Comparisons have nothing to offer besides false information that leaves you feeling inferior to someone else. If you think another person is faster or better than you are, if you think someone else has a handle on what they’re doing and you don’t, you're usually wrong and you're only hurting yourself. The same goes for thinking you're better than anyone else. We all have different strengths and weaknesses and we all work at different paces. Some people write like the wind and go back to edit their work later. Others labor over one page at a time and only go forward when they’re satisfied with what they wrote. I know a writer who walks away the minute his scheduled time is up. Another writer deliberately stops in the middle of an unfinished idea so she has an open gateway into her material when she returns to write the next day.

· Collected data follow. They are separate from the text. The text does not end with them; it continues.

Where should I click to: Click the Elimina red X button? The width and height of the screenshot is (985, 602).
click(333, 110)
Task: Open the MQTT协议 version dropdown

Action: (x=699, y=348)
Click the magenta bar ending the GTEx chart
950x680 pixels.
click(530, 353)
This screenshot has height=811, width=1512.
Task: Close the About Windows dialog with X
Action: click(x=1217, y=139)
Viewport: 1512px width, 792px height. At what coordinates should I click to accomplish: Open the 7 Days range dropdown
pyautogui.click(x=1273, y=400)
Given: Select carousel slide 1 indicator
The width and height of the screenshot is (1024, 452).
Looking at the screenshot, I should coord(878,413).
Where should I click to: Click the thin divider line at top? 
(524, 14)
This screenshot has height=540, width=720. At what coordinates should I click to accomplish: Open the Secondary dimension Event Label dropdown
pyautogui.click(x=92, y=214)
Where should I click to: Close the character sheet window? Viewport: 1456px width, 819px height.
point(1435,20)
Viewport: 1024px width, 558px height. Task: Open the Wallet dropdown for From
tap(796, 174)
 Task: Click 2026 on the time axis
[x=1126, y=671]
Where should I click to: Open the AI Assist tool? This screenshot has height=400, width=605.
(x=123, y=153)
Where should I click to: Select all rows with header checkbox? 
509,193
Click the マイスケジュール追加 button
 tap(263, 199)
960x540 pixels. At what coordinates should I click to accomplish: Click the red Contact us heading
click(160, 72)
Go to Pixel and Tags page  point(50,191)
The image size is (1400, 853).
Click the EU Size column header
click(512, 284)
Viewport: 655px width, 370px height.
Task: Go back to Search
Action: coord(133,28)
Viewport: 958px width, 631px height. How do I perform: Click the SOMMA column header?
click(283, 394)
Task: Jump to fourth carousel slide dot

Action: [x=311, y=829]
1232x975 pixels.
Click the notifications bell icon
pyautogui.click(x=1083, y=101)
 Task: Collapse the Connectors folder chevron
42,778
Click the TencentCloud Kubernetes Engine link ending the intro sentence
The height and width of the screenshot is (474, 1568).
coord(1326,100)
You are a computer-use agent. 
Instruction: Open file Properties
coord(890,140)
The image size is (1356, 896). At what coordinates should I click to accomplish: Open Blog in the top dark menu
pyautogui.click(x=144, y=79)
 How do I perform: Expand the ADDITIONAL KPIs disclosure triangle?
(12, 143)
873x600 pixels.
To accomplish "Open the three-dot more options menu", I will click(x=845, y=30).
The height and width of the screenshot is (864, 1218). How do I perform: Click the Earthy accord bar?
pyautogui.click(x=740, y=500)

Everyone has his or her own way of working. What matters is getting something on the page. Anything. There are no short cuts. If you don't nurture the ability to be consistent and focused, you’ll never reach the Nirvana of watching words appear on the page with seemingly no effort on your part. You have to keep checking your attitude. Have you found interesting or unusual ways to say things?
If you look beneath the surface and tune into the subtext, the tacit thoughts that lie beneath the words, you’ll find new ways to write about events and ideas that will leave your readers rapt. The subtext, the meaning behind the words, is far more honest than the words themselves. Clichés and stale descriptions are signs of lazy writing. A big yawn.